## Exercise details:
Report how many lines in the records hold the string "agent"; give the number and nothing else.

[Dataset records]

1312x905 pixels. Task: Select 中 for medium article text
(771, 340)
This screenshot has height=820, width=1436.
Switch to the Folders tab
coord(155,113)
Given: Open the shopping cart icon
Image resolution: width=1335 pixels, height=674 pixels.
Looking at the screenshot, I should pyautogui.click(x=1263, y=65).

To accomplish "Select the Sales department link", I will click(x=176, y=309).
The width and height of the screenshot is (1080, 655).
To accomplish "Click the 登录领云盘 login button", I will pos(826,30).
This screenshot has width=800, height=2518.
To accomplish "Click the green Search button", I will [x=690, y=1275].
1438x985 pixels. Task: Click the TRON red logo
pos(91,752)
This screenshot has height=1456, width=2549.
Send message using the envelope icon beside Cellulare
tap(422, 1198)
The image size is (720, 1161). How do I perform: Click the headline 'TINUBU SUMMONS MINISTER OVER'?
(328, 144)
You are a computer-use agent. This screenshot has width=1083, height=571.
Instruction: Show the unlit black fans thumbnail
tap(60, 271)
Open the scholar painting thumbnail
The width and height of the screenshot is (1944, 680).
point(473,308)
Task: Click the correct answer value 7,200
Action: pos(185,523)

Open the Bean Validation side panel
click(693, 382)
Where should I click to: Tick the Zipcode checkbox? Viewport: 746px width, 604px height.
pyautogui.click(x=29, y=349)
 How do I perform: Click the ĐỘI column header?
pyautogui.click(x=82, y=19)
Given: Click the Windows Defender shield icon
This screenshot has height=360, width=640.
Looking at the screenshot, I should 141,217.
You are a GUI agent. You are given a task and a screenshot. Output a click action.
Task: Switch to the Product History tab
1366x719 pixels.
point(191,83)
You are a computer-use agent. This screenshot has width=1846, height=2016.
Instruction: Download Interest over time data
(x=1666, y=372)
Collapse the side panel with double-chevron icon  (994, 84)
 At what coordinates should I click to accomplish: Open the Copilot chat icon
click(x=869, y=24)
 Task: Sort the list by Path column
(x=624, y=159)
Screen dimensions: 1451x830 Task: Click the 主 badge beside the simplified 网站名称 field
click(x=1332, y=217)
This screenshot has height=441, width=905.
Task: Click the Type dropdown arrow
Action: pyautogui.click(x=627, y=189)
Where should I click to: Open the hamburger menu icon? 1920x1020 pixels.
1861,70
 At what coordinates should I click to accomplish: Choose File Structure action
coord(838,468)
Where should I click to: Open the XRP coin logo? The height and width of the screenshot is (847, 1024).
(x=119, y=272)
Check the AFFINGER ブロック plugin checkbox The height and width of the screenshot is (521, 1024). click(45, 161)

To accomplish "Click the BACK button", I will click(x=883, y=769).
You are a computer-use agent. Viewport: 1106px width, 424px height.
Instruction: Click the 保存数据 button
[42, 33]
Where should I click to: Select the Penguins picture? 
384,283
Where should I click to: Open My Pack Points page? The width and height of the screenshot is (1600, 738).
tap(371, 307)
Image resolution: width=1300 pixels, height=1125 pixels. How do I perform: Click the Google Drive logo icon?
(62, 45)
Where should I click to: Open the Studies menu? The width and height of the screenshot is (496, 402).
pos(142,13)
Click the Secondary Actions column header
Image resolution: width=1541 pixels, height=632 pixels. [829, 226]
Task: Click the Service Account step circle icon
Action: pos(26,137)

## Answer space:
4